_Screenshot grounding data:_
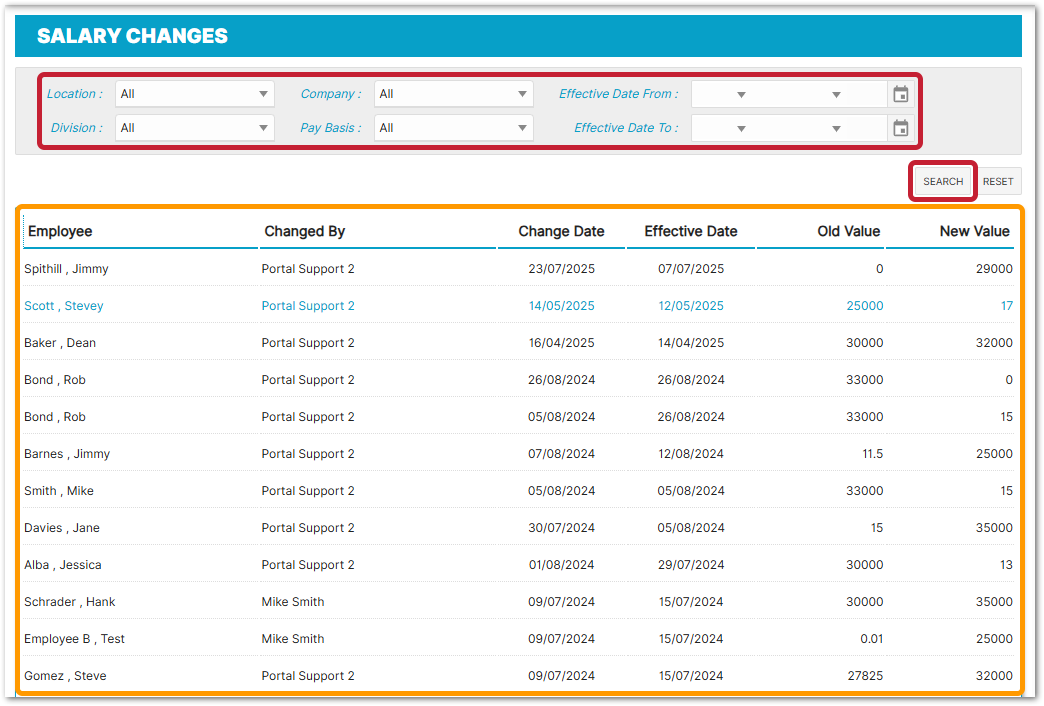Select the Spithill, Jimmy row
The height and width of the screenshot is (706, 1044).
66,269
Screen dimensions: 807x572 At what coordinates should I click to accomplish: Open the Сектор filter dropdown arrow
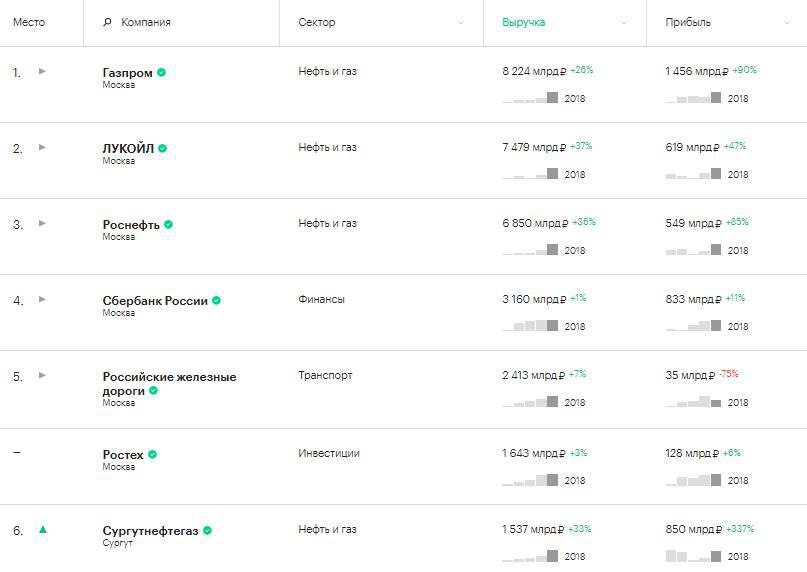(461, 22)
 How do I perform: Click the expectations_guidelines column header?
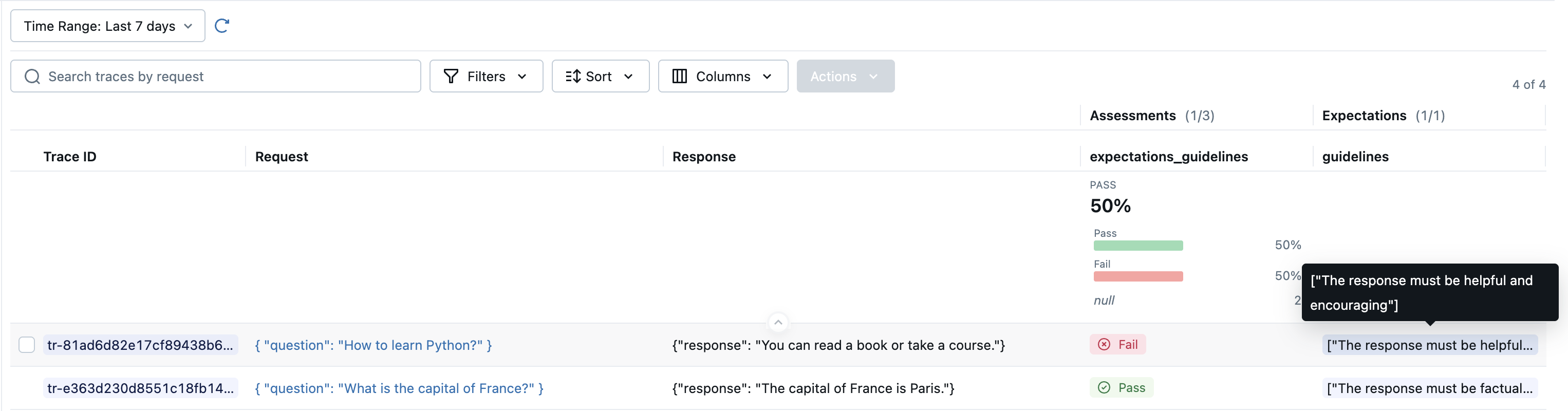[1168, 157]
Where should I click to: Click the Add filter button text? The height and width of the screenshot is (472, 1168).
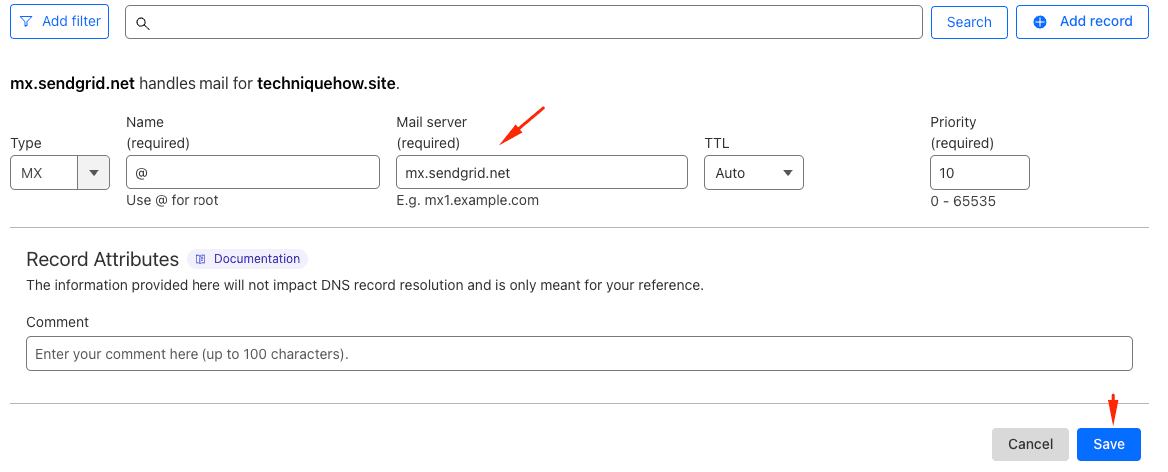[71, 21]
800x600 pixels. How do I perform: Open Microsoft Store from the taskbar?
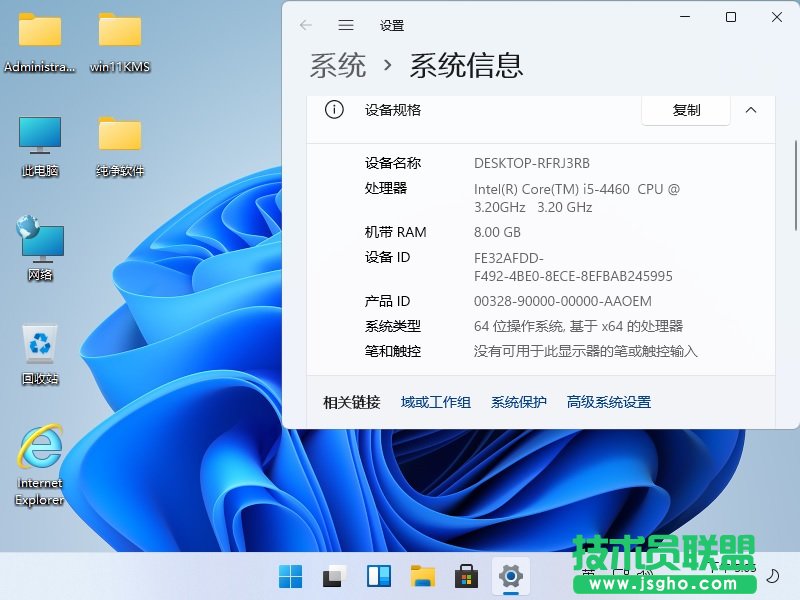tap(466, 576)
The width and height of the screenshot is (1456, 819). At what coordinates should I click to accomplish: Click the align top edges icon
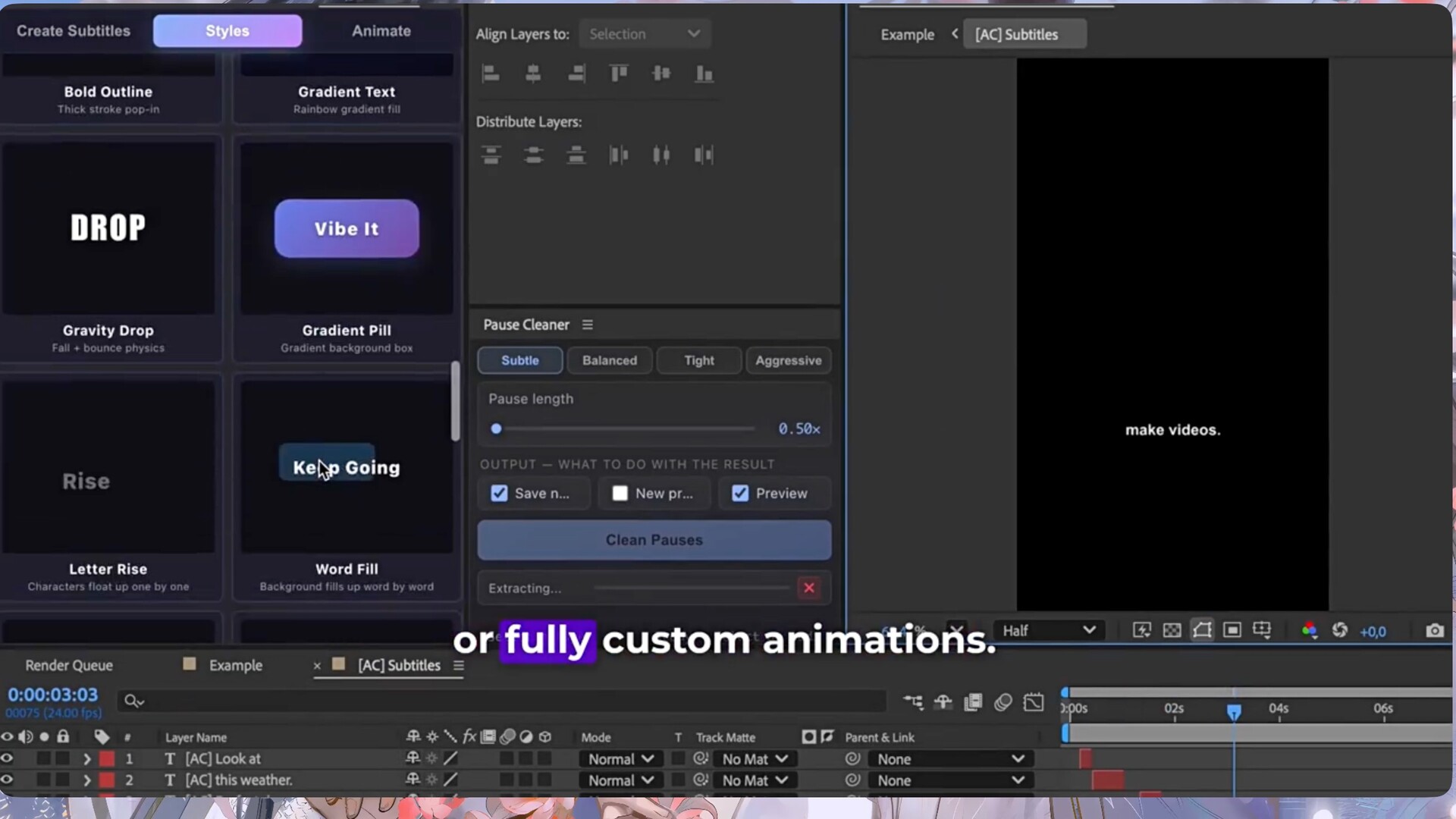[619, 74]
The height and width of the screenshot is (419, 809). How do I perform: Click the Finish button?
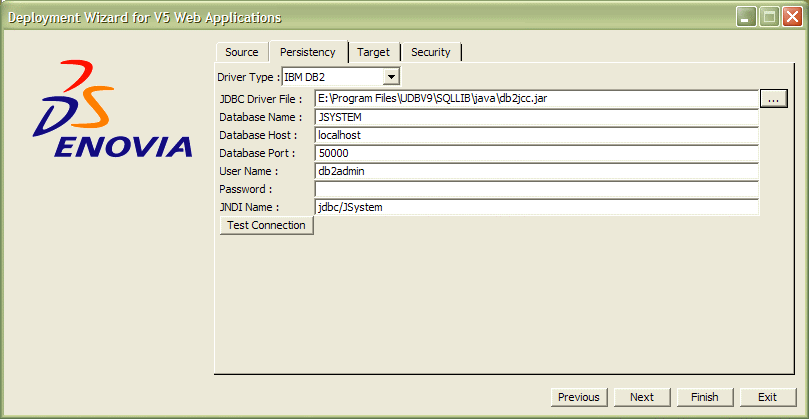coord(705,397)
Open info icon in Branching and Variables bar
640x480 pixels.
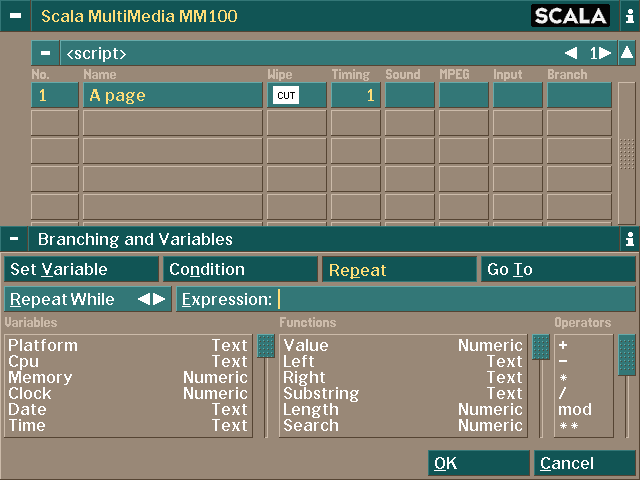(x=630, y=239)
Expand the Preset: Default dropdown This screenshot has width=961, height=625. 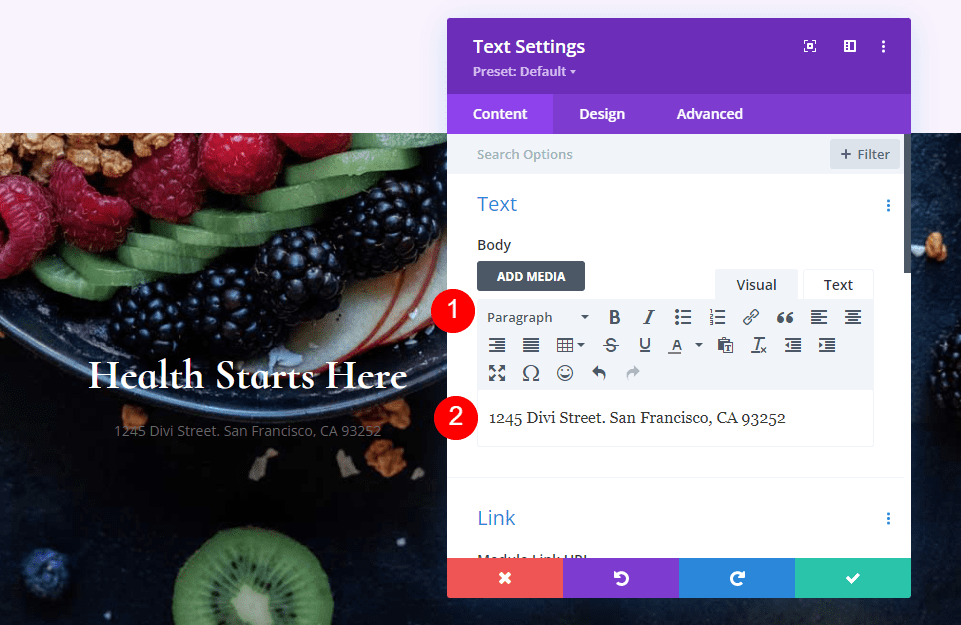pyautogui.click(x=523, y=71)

_Aim of the task:_
Your answer should be the exact lines above from the one containing "800x600 pixels. How" through the one containing "Open info icon in Branching and Variables bar", with both end lines kept and the pictures removed, please.

_Result:_
800x600 pixels. How do I perform: Open Microsoft Store from the taskbar?
tap(466, 576)
The width and height of the screenshot is (1456, 819). At what coordinates should I click to accomplish: Click the align top edges icon
[619, 74]
The height and width of the screenshot is (419, 809). How do I perform: Click the Finish button?
coord(705,397)
Open info icon in Branching and Variables bar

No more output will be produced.